_Tasks for this exercise_.
[1] Rewrite the Singapore travel account from "We were really jetlegged" to "haircut, Indian style.", replacing "barber" with "stylist".
[2] In the Singapore travel account, which neighborhood of Singapore was the hostel in?
[3] Go on with the Singapore travel account from the point where it stops.

_Supplied text_.
§

The city completely lives up to its reputation of being this eerily utopian city. Everything is squeeky clean, modern and efficient. It is true that littering is a huge offense, you cannot eat or drink on the metro and you cannot smoke on public streets. A friend we met on our Africa trip was from Singapore and he liked to call his hometown a “fine” city because it seems you can get fined for pretty much anything. There are no beggars, no stray dogs, no garbage…. We were really interested to visit Singapore because my brother, Steve is doing an exchange there in January and as his older sister, I wanted to scope the place out. After stepping outside the airport, the first thing we noticed was the oppresive humidity, which we will be living in for the next three months through SE Asia. We have never sweated so much in our lives!
We were really jetlegged the day we arrived, but we managed to do some menial
tasks like internet, laundry and Paul got a hair cut. Paul’s hair cut wasn’t just an ordinary haircut. After the regular trimming, the barber used a straight razor to do the back and sides. When he was done he doused Paul’s head with copious amount of after shave and slapped his head a few times. I was sitting watching trying to hold a straight face. It got better when he leaned Paul forwarded and proceeded to crack his neck and back. A full service haircut, Indian style.
We also decided to conquer Orchard Park, Singapore’s shopping district on a Saturday – good decision, eh! Singapore is synonymous with shopping and everywhere you go there are glistening shopping malls. I have never seen so many Prada shops in my life! We also had our first encounter with Singapore’s food courts, which are everywhere and offer an amazing variety of Asian concoctions. Ordering was always fun because we never really knew what we were ordering.
We stayed in a hostel in Little India and it was a bit daunting to see all the backpacker types after our time in Africa. Welcome to the SE Asia backpacker superhighway! We thought those
Canadian flags on the backpack were cool back in Canada, but overseas other travellers love to poke fun at us Canadians for our symbols of patriotism. Little India was a fun place to stay and we loved the authentic Indian curries. We also happened to be there on a Sunday night when everyone comes out onto the streets in large swells. The atmosphere is unbelievable and you really feel like you could be in India. The women in saris shopping at vegetable stands with the thick fog of the humidity and incense and Indian pop music blaring from every shop.
We toured around the different neighborhoods – Chinatown, Little Indian, the Waterfront and the Muslim area. Ethnically Singapore consists of mostly Chinese, with Indians and Malays making up the remainder. It was a famous colony of the British and there is still evidence of its colonial past. It really is a beautiful city and after Africa, it was nice to see so many new, modern buildings and clean streets. It truly is a Western, first world city.
We didn’t get to see all the sites in Singapore, but we did get a good introduction to the
city. We crossed the border into Malaysia uneventfully, for our flight to Sabah (the Malaysian side of the island Borneo). Right away you notice a difference between Singapore and Malaysia. Malaysia is the younger brother of Singapore. It tries to keep up, but it is certainly not a first world country. The streets are dirtier, the people poorer and english is spoken less.

§

_Dataset records_.
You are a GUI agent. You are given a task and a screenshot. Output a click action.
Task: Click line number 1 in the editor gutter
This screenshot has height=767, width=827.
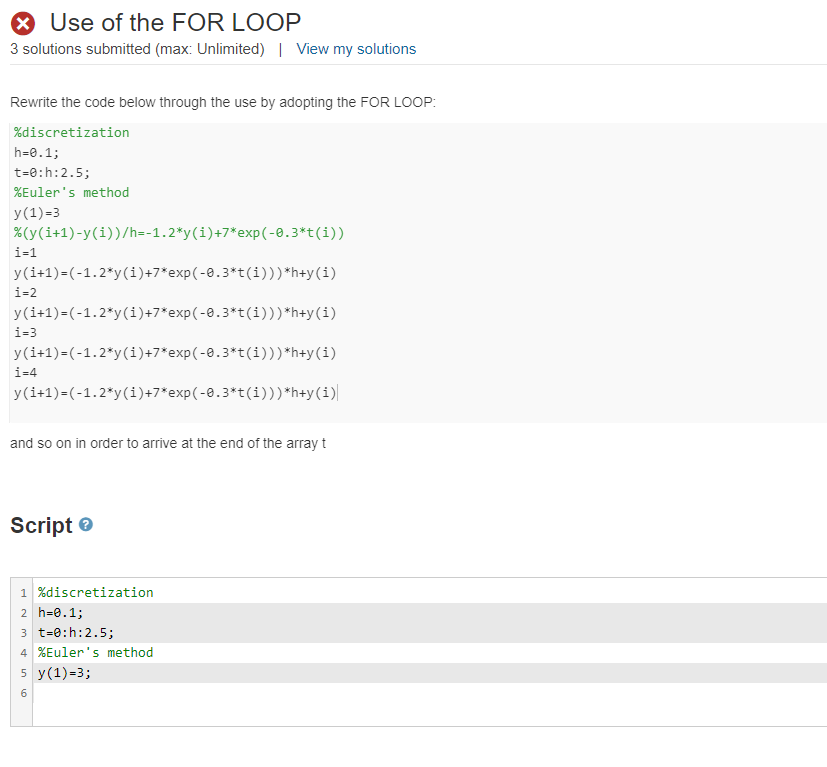coord(23,592)
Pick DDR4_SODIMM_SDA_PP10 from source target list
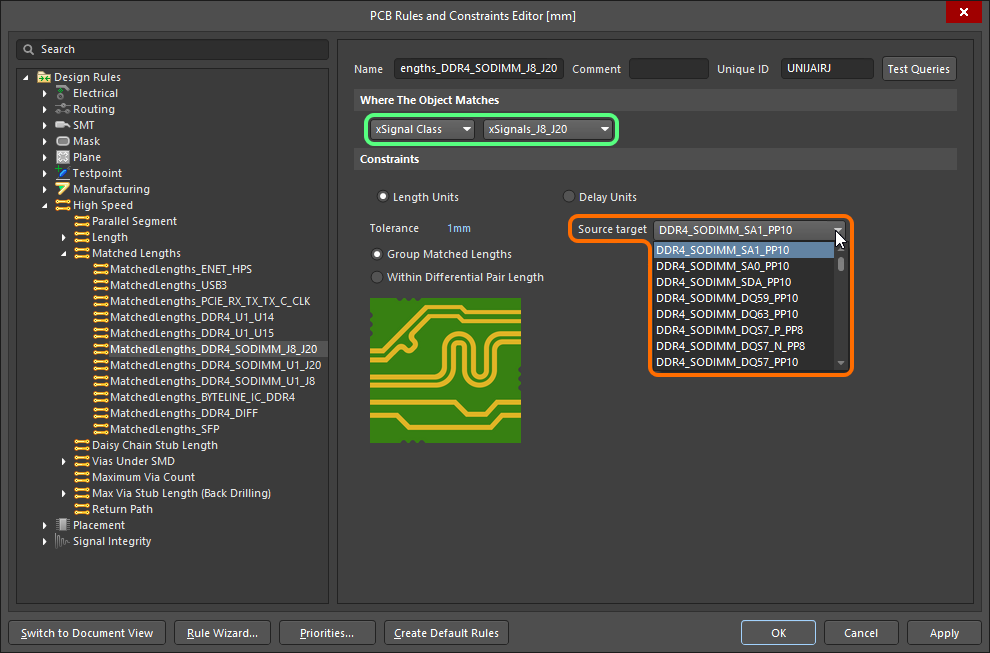Viewport: 990px width, 653px height. point(723,282)
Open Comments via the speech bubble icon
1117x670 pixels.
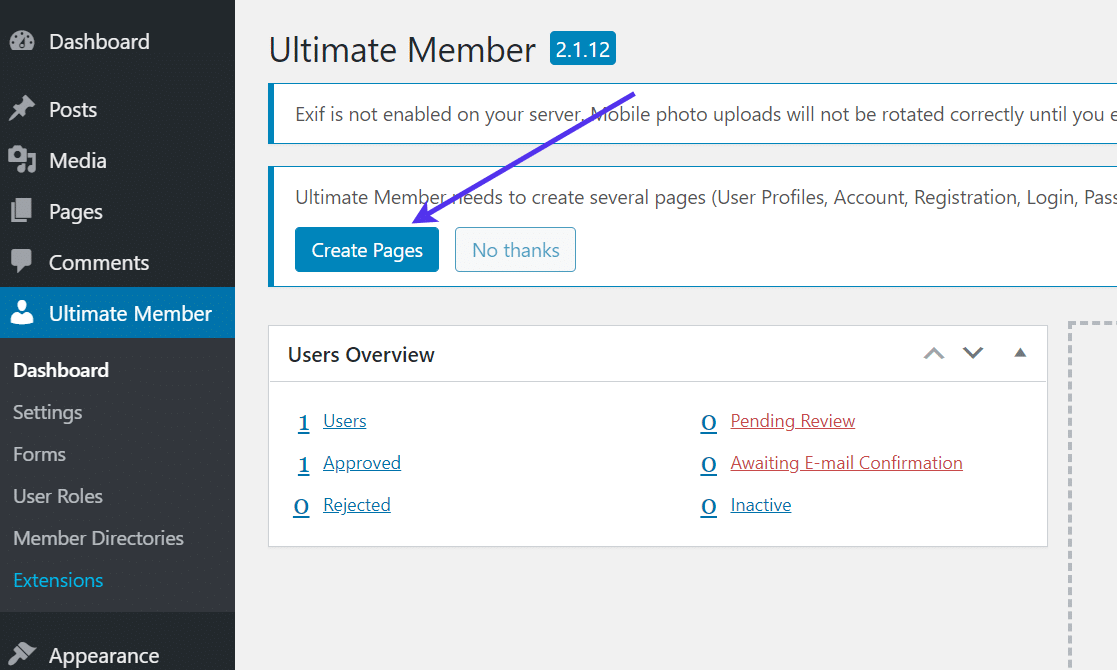[x=23, y=262]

§

_Outputs in order_.
[1]
We were really jetlegged the day we arrived, but we managed to do some menial
tasks like internet, laundry and Paul got a hair cut. Paul’s hair cut wasn’t just an ordinary haircut. After the regular trimming, the stylist used a straight razor to do the back and sides. When he was done he doused Paul’s head with copious amount of after shave and slapped his head a few times. I was sitting watching trying to hold a straight face. It got better when he leaned Paul forwarded and proceeded to crack his neck and back. A full service haircut, Indian style.

[2] Little India.

[3]
The first place we headed to in Sabah was a small town, Semporna. This is off the backpacker superhighway and the only reason people visit Semporna, is as an access point to Palau Simpadan. Simpadan is an island off the coast, that is world famous for diving.
All die hard divers want to dive Simpadan, and we thought since we were in the neighborhood, Paul better give it a try. We used a company called Scuba Junkie, which has a cute Backpackers too.
Diving Sipadan (by Paul)
The diving was spectacular. Sipidan is detached from the continental shelf and has been created from a pedastal of land that has spiked up from the sea floor 600m below. And a pedstal is where
Sipadan belongs. In sections the reef drops off to 600m just 15 m off the beach, creating massive coral walls full of soft and hard coral.
I did three dives, all of which were drift dives. Descending to 18m, we gained bouyancy and sat back to enjoy the show. We drited with the current wathcing more turtles than you could count, eels, lion fish, baracuda and sharks. The favorite part was calmly drifting at 18 m along the wall as a 12 ft leopard shark lazily swam by in the opposite direction. Both of us, acutely aware of each others presence, yet neither willing to acknowledge it. Overall, Sipadan has been the best dive location, I’ve been too.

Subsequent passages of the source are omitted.